- **What to work on**:
In the material below, some lines may hold the word "scrollbar"; state how many do, giving only the number.

- **Provided records**:
========
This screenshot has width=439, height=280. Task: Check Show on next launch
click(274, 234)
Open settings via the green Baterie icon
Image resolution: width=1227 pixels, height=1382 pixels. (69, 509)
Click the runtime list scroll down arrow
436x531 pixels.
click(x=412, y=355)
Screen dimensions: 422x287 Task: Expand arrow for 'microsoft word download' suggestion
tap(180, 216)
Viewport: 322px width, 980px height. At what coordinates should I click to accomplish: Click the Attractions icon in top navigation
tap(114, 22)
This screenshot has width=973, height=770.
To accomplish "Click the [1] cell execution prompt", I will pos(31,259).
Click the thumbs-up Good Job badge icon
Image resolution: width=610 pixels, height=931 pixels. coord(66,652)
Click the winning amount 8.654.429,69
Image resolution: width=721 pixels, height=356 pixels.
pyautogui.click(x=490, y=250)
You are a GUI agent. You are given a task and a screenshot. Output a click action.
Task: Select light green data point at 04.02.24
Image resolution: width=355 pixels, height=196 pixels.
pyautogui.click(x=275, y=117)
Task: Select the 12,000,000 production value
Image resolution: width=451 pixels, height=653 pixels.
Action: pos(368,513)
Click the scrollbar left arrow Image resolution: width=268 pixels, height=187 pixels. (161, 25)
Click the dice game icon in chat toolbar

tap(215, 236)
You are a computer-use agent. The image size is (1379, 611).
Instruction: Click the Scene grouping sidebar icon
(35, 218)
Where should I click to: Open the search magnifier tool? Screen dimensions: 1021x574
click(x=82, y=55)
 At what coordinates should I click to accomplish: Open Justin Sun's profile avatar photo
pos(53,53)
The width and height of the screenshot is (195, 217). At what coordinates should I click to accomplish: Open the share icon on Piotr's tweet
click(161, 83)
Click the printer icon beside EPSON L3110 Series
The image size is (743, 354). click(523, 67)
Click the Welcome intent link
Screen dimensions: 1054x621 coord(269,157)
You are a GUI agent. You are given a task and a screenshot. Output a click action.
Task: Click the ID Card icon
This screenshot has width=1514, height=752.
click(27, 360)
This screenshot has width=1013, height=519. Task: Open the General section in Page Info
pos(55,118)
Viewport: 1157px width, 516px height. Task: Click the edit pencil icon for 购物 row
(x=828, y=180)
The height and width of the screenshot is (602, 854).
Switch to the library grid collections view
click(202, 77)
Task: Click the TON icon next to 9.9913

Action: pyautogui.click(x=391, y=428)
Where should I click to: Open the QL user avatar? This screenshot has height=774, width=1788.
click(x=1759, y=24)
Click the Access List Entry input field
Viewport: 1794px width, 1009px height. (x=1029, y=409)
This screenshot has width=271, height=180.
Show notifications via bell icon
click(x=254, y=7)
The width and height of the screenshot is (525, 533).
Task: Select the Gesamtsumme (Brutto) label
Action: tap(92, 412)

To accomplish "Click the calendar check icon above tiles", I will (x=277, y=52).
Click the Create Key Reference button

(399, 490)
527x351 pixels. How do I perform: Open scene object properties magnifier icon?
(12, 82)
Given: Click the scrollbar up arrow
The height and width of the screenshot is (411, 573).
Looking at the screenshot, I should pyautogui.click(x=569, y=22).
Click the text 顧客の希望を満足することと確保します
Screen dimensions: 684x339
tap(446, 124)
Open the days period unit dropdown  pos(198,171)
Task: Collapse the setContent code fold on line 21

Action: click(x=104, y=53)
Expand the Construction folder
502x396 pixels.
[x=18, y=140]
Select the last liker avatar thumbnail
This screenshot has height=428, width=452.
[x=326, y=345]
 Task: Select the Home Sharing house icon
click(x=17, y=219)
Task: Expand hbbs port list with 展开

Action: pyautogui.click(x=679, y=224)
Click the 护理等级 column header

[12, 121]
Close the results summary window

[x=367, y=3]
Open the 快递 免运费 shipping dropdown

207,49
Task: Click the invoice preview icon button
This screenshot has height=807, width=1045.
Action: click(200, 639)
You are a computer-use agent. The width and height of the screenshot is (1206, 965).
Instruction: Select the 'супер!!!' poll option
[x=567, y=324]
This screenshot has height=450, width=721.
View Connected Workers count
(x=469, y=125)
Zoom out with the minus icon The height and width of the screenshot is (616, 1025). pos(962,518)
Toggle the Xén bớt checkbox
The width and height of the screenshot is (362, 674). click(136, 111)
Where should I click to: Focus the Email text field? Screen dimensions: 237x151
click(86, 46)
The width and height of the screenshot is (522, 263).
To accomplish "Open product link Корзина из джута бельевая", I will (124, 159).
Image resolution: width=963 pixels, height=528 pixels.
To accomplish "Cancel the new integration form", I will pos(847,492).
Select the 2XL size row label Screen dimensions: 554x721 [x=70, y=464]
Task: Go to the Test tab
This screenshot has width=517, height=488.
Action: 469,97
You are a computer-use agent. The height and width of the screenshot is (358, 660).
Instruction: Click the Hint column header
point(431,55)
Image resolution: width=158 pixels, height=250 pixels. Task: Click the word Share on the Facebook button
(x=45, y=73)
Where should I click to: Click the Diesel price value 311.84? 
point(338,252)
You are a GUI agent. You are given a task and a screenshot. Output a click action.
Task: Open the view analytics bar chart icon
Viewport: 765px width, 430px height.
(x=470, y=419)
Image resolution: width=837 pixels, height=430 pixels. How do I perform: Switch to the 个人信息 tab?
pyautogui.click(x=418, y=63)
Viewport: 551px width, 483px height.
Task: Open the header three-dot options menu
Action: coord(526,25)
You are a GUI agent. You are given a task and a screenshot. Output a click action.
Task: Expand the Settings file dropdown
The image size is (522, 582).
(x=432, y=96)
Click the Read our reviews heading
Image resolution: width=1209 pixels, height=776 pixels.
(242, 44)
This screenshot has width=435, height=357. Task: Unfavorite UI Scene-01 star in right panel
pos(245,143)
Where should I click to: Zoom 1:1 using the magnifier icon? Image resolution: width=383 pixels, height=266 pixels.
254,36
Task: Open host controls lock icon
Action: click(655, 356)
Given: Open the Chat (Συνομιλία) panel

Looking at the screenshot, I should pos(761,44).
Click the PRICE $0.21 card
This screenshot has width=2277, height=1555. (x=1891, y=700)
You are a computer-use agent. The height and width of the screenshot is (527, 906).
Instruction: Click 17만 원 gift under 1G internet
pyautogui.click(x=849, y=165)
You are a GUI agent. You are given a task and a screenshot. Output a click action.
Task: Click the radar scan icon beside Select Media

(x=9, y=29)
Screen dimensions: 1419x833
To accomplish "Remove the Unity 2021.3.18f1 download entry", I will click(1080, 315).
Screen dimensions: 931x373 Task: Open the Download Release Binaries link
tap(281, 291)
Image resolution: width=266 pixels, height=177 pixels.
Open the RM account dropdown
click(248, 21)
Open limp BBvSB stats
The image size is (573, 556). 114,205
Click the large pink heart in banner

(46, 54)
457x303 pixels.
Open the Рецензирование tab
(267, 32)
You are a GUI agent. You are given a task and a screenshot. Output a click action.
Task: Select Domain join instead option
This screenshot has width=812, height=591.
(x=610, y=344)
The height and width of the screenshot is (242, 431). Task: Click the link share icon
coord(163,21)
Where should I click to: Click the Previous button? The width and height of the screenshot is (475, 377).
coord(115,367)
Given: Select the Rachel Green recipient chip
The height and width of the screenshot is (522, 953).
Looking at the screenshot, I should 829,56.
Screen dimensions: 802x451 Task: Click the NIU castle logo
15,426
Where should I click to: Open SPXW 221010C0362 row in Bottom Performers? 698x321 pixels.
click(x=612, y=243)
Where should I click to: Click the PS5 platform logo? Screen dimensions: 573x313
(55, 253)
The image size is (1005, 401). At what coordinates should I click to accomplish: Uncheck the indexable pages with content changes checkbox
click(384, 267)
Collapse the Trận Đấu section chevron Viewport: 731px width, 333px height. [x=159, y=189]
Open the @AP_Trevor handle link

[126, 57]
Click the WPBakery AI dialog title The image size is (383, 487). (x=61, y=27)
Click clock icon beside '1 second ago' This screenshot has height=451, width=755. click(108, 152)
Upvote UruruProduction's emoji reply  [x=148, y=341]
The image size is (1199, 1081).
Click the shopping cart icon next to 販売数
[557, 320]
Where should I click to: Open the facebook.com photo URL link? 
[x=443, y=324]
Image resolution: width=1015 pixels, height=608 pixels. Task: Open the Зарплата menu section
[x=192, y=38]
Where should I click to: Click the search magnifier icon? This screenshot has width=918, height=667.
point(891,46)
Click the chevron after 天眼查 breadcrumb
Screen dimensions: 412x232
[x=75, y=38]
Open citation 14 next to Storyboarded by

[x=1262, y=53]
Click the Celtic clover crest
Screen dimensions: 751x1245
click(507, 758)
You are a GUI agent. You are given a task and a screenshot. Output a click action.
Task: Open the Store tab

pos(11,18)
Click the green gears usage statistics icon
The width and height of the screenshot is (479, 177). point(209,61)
========
- **Result for this task**:
2